* **AIM OF THE TASK**
How many lines of the rows below contain the word "Select"? Reply with the number alone.

A run of rows
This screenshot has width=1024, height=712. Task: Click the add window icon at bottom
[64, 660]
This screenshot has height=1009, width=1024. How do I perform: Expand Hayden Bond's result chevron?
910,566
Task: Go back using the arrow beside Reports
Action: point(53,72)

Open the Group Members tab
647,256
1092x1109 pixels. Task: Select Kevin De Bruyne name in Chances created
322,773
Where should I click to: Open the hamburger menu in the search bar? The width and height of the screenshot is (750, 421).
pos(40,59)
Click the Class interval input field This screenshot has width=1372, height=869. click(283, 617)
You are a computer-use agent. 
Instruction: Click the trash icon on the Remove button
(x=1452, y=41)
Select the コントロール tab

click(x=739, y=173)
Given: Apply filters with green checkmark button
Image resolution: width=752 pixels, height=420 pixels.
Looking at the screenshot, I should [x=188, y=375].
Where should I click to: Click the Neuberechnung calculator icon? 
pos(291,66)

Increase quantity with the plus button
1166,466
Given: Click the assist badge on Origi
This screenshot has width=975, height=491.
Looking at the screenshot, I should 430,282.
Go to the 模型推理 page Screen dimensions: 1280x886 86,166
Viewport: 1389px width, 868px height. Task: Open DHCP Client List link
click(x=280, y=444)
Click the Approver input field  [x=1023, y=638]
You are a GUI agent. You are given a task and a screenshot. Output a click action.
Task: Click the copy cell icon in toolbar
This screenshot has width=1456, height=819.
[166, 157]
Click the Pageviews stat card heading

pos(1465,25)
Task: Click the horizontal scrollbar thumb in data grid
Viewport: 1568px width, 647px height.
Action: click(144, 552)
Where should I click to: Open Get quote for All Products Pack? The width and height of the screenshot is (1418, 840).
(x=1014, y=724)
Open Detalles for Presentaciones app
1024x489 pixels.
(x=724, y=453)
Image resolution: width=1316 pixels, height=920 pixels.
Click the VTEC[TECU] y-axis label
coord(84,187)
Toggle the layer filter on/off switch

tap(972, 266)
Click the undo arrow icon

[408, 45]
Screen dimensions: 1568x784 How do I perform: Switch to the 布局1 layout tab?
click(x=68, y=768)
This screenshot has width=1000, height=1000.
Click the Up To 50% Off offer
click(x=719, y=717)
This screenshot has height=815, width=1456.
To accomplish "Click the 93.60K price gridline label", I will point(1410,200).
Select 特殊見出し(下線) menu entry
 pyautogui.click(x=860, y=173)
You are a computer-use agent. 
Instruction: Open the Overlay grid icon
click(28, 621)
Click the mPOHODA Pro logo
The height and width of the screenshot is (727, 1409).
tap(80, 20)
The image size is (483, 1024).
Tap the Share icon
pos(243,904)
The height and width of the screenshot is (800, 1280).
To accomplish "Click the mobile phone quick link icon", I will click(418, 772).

* **THE SOLUTION**
3